Remontons les sommets en partant du dernier, et de quelques chiffres: pour la seule première semaine de grève, ce sont environ 100 millions d’euros de recettes qu’Air France a jetés par le hublot – au pire moment pour elle puisqu’après des années de résultat négatif, elle n’a que péniblement approché l’équilibre financier en 2013. Sachant que la compagnie transporte 78 millions de personnes à l’année et que 55% des vols ont été annulés en première semaine, ce sont quasiment 800.000 passagers qui n’ont pu, en date du bouclage de ce journal, voyager normalement – et donc plus d’un million au moment où vous le lisez. Soustrayez de ce chiffre les optimistes, les compréhensifs et ceux qui n’avaient pas tant envie que cela de voyager, il vous reste des centaines de milliers de personnes prises en otage du manque de dialogue entre pilotes et direction. Et très probablement des centaines de millions d’euros de pertes pour les employeurs de ceux qui voyageaient pour raisons professionnelles.

Ce nouveau grand succès du dialogue social à la française trouve une partie de son explication, et une partie seulement, dans le fonctionnement interne d’Air France: le projet qui a mis le feu au kérosène – renforcer la filiale low-cost Transavia en l’ancrant dans plusieurs pays hors de France – a été porté par la holding AirFrance-KLM. Celle-ci, même si son siège est à l’aéroport Charles de Gaulle, refuse d’être l’interlocuteur des pilotes et de leurs syndicats, qui sont priés de s’adresser au groupe Air France. Cette compartimentation a largement entretenu la perception par les pilotes que l’évolution du fonctionnement d’Air France et Transavia se construisait dans leur dos et à leurs dépens, d’où le premier cheval de communication syndicale, le «dumping social».

 

Avec toute la compréhension du monde, «dumping social» appliqué à une catégorie socio-professionnelle fort bien payée – à la fois en référence aux pilotes d’autres compagnies, à leur nombre d’heures de travail annuel, et au salaire moyen français – est un argument dont la présentation demande des ressources infinies de pédagogie ou de mauvaise foi. Ce d’autant que les pilotes Air France volant sur Transavia l’ont fait par choix, en négociant un avenant à leur contrat de travail qui leur a attribué plusieurs dizaines de milliers d’euros de prime. D’où le second pilier de communication: le risque de délocalisation. L’investissement par Air France-KLM se faisant hors de France et donc au détriment des Français, les pilotes d’Air France agiraient en protecteurs de l’économie française contre les dérives de la mondialisation.

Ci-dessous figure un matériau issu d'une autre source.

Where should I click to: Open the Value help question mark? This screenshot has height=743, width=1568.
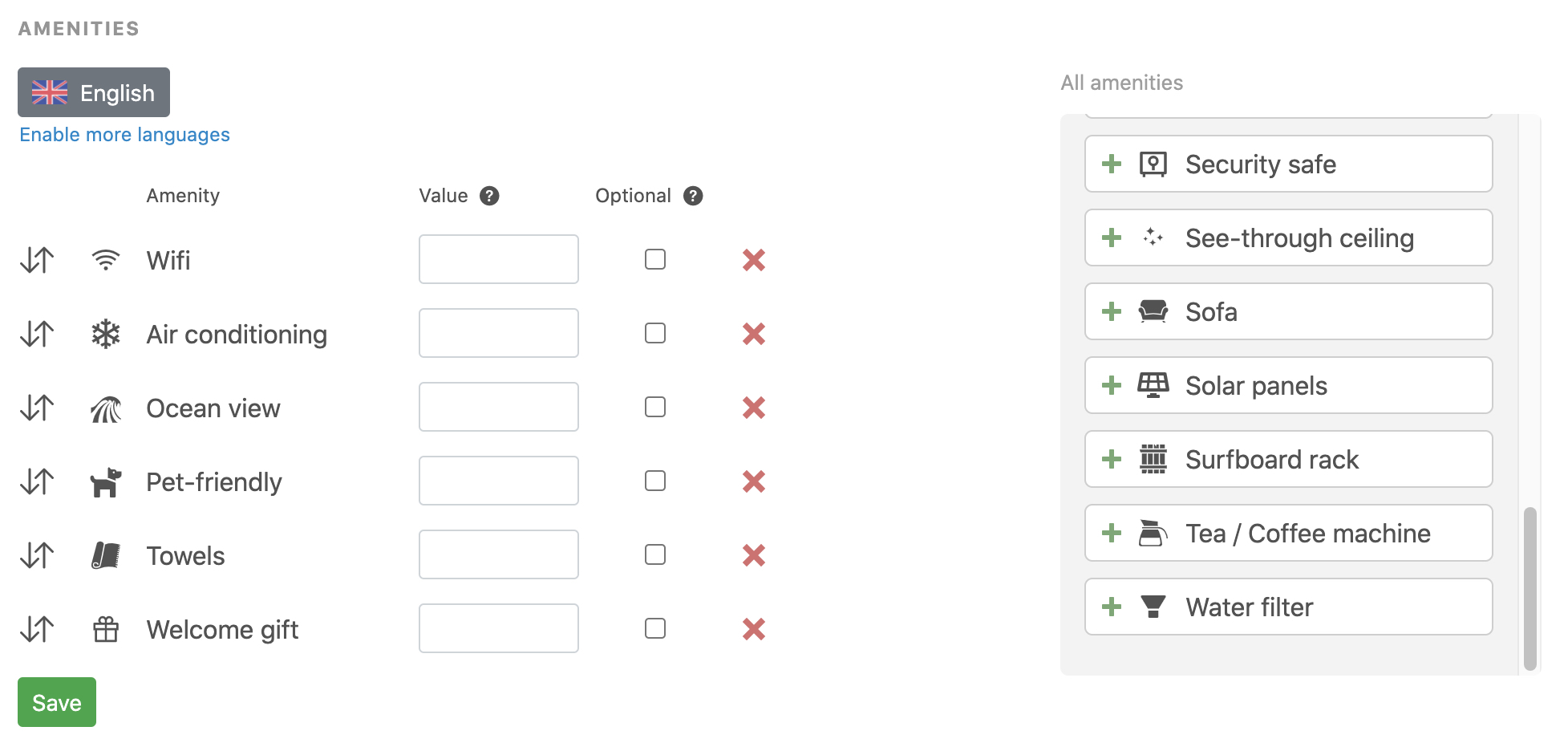489,196
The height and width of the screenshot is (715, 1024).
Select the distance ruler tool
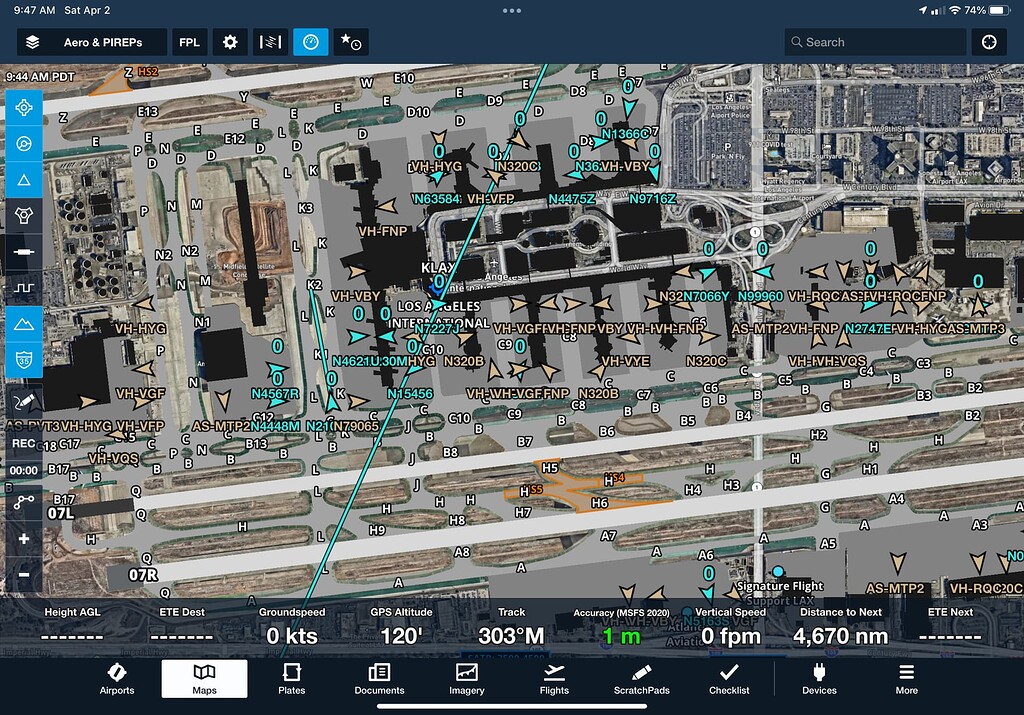(24, 250)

Autant qu’on puisse vouloir suivre la vision romantique des «chevaliers du ciel», cette grève mal placée fait finalement surtout penser à la situation d’un avion perdu dans les nuages, avec un ordinateur de bord en panne et les pilotes en plein match de boxe. Laissé au hasard, l’avion Air France pourra dans les jours à venir soit piquer du nez et risquer le crash, soit prendre de la hauteur et émerger dans un ciel plus clair.